In Zeiten flächendeckender Verfügbarkeit des Internets inklusive breitbandiger Anbindung und Flatrates steigt auch die Wahrscheinlichkeit, den heimischen Rechner mit Würmern, Viren, trojanischen Pferden und anderen Schädlingen zu infizieren. Dies wird besonders brisant, wenn beispielsweise persönliche Daten oder Informationen über Bankkonten auf dem infizierten Rechner gespeichert sind, oder wenn Eindringlinge den Computer für Angriffe auf fremde Rechner missbrauchen. Hierbei kann es sich beispielsweise um sogenannte Denial-of-Service-Attacken (das Lahmlegen von Servern) oder den Versand von SPAM-Mails (Kettenbriefe, Werbemails etc.) handeln.

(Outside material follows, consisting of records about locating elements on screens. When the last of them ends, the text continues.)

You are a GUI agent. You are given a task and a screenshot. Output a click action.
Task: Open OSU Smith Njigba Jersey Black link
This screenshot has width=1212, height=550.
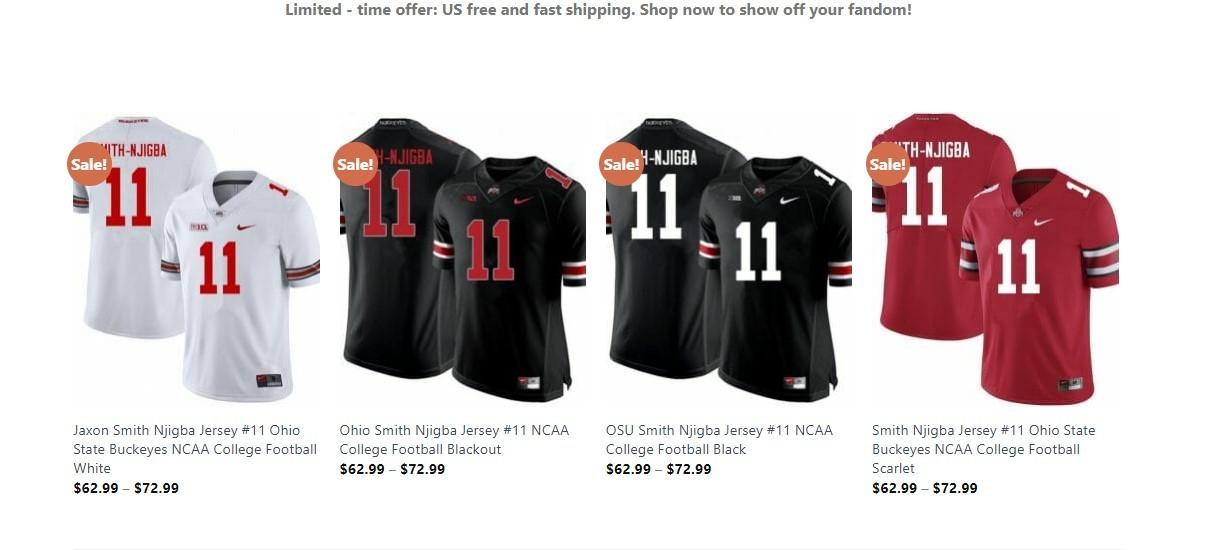pos(719,440)
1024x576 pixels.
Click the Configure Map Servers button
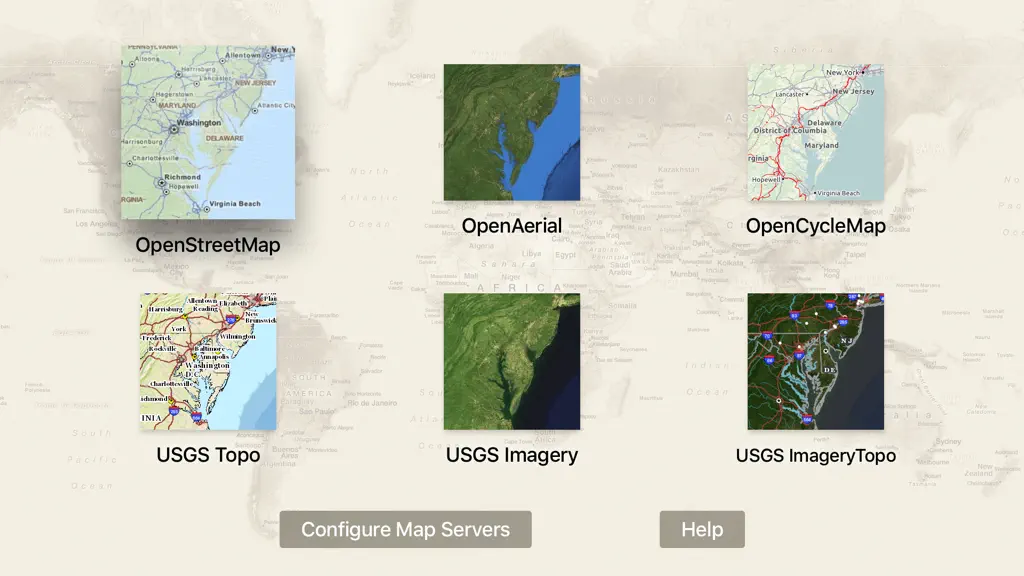(406, 529)
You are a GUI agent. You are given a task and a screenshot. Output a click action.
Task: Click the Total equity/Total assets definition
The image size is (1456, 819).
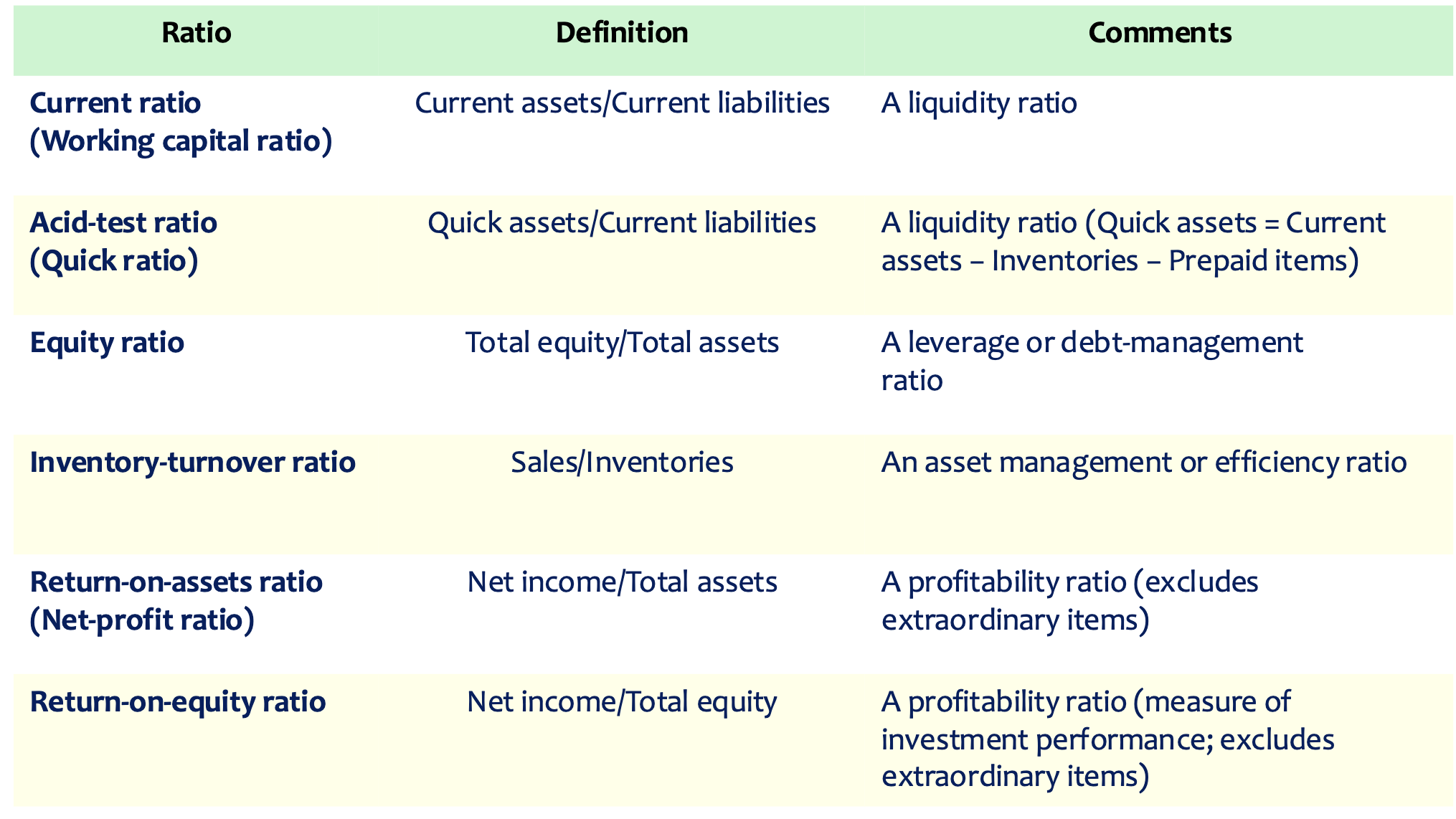(x=622, y=343)
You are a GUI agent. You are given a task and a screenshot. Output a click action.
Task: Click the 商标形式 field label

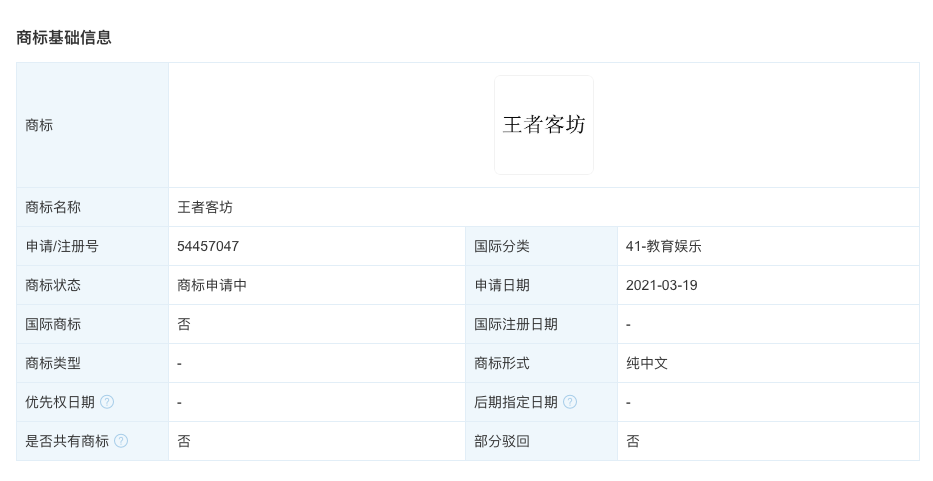(x=502, y=363)
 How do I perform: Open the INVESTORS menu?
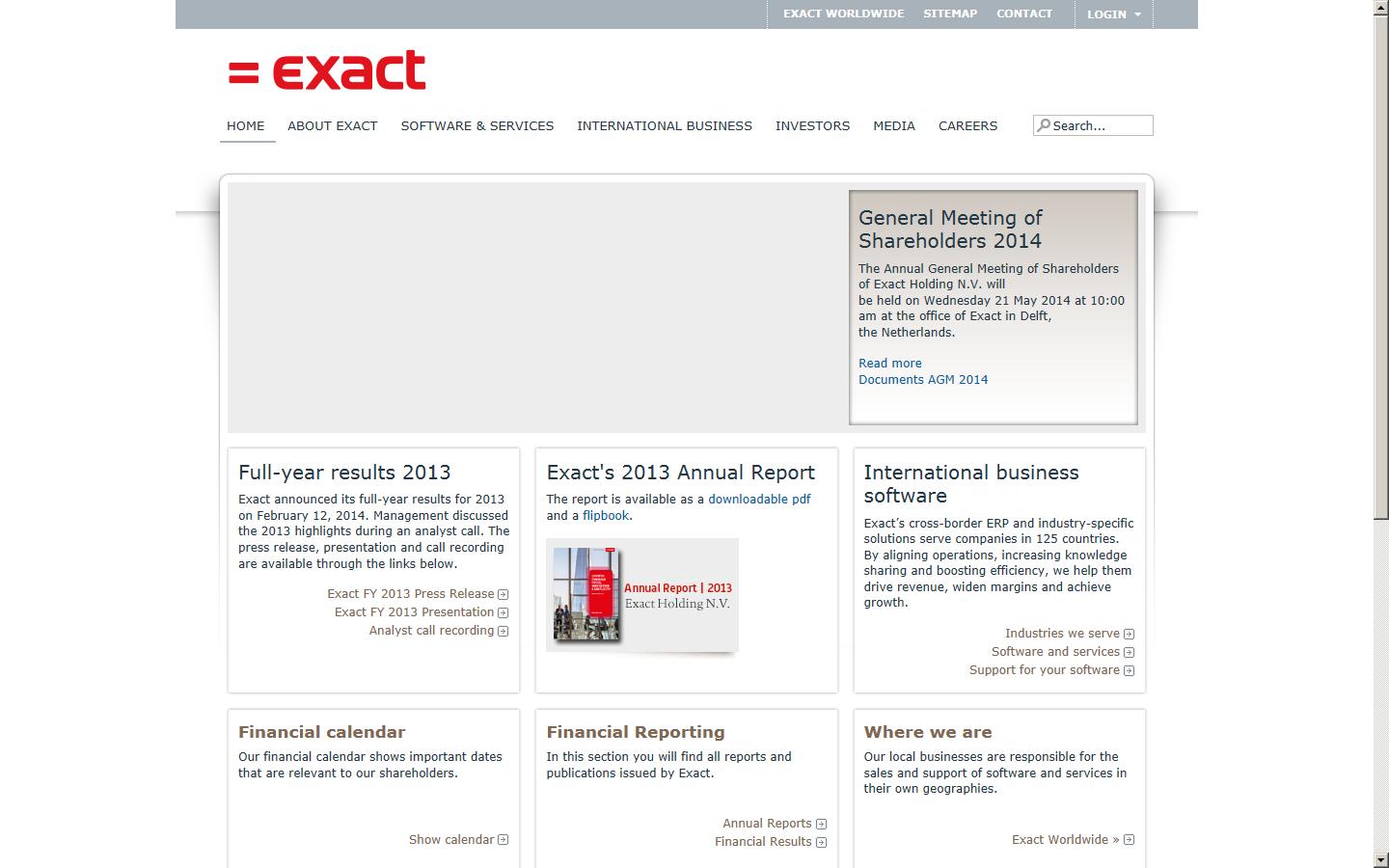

Einen guten Überblick über die Gefahren im Internet und mögliche Schutzmechanismen dagegen gibt das Bundesamt für Sicherheit in der Informationstechnik (BSI). Auch die Internetseite "Polizeiliche Kriminalprävention der Länder und des Bundes" und der Verein Deutschland sicher im Netz e.V. (DsiN e.V.) geben wertvolle Hinweise zum Schutz vor Risiken im Internet.

Zuständige Stelle

Bundesamt für Sicherheit in der Informationstechnik (BSI)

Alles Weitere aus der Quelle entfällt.